◆ **Work instruction**
Among the entries, find the lines with the string "Locate" and copy them.

◆ **Given information**

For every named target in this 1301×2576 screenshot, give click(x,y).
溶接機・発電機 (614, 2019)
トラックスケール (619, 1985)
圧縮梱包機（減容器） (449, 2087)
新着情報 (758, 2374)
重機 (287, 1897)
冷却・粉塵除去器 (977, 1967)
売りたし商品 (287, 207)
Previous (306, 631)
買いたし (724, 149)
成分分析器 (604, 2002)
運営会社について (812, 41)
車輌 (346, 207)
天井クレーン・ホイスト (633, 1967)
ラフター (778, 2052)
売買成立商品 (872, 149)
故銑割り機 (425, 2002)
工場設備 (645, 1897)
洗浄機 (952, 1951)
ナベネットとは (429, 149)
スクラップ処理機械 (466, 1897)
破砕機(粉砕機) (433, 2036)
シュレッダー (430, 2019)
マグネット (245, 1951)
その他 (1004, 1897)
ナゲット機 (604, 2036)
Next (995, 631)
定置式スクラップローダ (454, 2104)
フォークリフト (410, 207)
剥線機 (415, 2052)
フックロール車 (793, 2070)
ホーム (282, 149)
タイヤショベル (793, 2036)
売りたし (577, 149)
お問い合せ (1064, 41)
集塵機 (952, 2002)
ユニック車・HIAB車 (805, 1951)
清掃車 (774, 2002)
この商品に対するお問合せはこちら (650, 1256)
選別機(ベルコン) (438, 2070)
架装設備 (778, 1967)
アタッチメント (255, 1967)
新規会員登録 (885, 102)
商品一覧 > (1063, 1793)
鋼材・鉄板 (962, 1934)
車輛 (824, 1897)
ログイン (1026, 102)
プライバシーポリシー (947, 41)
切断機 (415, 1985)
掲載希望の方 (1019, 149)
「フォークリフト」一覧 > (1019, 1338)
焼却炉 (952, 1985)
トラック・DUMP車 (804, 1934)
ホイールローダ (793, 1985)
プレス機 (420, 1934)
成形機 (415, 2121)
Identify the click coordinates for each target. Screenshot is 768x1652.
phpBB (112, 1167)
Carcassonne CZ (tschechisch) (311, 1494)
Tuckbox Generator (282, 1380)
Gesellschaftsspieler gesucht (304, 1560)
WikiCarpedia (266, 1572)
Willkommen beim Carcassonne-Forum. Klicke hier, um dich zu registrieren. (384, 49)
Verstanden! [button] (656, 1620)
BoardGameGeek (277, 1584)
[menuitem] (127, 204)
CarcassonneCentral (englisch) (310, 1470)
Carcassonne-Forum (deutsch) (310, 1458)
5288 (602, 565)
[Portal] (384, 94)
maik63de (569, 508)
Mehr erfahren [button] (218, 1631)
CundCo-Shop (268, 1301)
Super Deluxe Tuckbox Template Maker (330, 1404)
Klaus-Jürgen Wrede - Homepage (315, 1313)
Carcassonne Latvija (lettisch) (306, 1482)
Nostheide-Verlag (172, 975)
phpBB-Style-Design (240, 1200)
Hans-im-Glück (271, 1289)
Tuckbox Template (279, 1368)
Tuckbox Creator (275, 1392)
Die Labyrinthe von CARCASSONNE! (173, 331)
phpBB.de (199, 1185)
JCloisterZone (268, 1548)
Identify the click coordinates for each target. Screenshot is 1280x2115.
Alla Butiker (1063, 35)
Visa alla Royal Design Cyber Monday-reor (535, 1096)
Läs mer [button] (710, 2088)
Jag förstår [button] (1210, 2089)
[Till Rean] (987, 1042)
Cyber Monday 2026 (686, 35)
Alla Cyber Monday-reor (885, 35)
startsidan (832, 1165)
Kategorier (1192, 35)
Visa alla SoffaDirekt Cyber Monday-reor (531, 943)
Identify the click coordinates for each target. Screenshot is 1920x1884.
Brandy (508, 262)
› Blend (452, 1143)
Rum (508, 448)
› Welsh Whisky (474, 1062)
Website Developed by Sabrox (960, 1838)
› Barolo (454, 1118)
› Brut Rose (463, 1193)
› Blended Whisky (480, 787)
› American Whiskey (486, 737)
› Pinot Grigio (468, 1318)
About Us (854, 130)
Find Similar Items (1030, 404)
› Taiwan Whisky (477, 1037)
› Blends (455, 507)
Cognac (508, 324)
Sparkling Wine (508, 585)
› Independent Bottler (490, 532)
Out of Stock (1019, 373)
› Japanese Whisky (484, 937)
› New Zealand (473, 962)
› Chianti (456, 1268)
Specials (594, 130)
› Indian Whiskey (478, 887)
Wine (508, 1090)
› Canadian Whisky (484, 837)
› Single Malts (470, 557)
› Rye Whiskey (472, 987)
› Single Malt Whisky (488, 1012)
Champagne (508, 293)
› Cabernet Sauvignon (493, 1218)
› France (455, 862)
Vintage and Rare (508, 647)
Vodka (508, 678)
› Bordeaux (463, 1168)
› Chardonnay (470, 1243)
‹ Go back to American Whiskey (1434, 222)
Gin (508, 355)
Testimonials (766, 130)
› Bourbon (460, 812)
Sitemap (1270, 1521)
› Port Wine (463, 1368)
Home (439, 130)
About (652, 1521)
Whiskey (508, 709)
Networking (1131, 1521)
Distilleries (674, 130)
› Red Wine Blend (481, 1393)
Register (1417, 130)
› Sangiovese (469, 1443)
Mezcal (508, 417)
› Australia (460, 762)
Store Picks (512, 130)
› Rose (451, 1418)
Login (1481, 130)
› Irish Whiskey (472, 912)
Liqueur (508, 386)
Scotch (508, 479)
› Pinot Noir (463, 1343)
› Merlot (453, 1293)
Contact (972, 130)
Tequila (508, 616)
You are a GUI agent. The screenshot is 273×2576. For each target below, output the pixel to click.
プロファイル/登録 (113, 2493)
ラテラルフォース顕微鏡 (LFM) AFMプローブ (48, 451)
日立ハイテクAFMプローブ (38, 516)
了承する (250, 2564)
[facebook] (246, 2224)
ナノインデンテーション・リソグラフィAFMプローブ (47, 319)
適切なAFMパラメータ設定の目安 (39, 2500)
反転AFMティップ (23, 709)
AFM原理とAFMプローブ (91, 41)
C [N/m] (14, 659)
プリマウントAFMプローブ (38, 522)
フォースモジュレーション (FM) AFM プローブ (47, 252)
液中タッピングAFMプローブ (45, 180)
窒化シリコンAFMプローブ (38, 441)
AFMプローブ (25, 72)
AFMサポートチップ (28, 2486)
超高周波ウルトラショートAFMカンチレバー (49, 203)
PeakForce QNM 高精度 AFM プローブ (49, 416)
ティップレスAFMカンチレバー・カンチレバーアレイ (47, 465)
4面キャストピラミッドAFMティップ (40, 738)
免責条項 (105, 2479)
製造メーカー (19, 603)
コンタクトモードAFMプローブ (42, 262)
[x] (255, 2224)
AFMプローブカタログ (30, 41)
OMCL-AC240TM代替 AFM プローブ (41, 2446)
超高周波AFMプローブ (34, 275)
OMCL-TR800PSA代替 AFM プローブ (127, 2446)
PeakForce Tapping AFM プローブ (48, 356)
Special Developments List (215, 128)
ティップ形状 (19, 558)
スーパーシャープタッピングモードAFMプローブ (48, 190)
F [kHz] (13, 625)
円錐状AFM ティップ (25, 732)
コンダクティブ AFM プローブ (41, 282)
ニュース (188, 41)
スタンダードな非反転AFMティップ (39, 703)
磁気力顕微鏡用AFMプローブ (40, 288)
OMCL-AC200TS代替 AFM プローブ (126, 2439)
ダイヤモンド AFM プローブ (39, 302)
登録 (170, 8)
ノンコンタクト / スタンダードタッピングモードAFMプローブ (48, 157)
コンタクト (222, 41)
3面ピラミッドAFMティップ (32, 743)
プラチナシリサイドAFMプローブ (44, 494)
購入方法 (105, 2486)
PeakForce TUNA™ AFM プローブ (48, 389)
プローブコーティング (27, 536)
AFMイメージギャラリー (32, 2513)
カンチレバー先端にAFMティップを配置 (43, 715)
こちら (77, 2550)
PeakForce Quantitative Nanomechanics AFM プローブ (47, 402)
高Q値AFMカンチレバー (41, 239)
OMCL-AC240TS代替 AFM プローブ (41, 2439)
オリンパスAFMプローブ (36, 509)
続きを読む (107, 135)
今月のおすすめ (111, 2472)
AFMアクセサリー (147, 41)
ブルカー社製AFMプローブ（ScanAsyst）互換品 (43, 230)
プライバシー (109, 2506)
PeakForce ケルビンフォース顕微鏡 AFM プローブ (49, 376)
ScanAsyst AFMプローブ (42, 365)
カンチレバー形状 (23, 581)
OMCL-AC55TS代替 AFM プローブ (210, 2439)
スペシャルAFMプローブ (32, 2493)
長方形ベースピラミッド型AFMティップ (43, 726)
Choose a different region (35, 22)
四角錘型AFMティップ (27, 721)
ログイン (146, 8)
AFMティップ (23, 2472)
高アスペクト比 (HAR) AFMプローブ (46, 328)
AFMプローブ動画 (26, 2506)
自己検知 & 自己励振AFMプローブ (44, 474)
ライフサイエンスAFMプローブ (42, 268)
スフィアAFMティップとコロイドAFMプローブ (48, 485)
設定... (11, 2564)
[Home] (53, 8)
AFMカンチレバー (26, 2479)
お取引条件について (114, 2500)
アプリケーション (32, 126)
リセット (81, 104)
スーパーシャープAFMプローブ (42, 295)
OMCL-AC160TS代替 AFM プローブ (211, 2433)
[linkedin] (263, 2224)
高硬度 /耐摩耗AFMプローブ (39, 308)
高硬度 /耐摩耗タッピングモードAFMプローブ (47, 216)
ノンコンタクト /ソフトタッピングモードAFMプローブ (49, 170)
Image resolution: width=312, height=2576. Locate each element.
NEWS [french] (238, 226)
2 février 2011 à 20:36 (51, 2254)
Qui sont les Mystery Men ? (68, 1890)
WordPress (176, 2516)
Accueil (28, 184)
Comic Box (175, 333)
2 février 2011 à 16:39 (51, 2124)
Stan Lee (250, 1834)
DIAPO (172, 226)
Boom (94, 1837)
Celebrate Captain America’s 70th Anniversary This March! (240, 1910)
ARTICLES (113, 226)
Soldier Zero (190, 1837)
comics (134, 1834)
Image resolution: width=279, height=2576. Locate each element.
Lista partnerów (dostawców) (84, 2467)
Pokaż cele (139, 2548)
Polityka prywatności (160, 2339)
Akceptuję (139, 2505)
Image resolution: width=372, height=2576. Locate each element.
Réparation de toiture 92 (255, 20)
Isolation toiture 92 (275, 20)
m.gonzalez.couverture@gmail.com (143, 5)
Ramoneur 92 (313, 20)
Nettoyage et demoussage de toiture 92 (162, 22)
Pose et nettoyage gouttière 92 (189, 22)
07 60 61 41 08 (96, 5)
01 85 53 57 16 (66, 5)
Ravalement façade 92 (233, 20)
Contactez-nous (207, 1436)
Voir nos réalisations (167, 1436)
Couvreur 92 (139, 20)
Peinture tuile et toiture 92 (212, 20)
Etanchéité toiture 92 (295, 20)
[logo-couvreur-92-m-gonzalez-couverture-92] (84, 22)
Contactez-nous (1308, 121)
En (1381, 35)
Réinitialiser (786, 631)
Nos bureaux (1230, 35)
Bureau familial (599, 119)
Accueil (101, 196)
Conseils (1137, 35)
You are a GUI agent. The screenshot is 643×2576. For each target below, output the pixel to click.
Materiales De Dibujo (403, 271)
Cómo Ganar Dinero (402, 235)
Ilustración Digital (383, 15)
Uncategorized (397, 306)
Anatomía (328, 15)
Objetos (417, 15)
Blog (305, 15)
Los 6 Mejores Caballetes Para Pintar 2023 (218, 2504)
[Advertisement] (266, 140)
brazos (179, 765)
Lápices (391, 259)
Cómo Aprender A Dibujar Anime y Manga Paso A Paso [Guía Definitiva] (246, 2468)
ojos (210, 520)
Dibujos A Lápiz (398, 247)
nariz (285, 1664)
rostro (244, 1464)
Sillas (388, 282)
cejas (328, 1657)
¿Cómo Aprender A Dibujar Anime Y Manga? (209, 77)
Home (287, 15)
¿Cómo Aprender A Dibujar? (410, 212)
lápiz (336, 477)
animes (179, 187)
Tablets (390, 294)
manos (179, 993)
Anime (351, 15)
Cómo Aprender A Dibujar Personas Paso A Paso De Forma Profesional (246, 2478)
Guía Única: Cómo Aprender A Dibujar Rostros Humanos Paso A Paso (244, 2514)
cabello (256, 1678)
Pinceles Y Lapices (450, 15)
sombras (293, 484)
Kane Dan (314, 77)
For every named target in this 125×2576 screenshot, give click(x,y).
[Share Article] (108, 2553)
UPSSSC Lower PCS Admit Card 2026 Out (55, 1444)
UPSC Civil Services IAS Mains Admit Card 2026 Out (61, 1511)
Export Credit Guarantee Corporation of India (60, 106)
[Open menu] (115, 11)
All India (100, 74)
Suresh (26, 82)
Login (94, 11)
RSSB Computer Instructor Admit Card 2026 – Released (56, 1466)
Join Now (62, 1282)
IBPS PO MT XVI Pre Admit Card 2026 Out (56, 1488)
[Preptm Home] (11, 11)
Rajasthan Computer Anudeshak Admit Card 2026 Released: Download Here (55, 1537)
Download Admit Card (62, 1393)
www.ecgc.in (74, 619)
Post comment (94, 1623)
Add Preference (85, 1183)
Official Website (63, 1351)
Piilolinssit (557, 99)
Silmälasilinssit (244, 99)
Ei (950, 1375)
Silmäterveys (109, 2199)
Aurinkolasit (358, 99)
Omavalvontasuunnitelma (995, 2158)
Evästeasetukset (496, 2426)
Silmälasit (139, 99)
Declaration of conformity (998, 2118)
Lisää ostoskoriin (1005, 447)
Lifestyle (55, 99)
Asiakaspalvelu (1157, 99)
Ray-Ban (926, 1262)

◆ **Task output**
Image resolution: width=312, height=2576. Locate each element.
Image resolution: width=279, height=2576. Locate each element.
Image resolution: width=372, height=2576. Locate each element.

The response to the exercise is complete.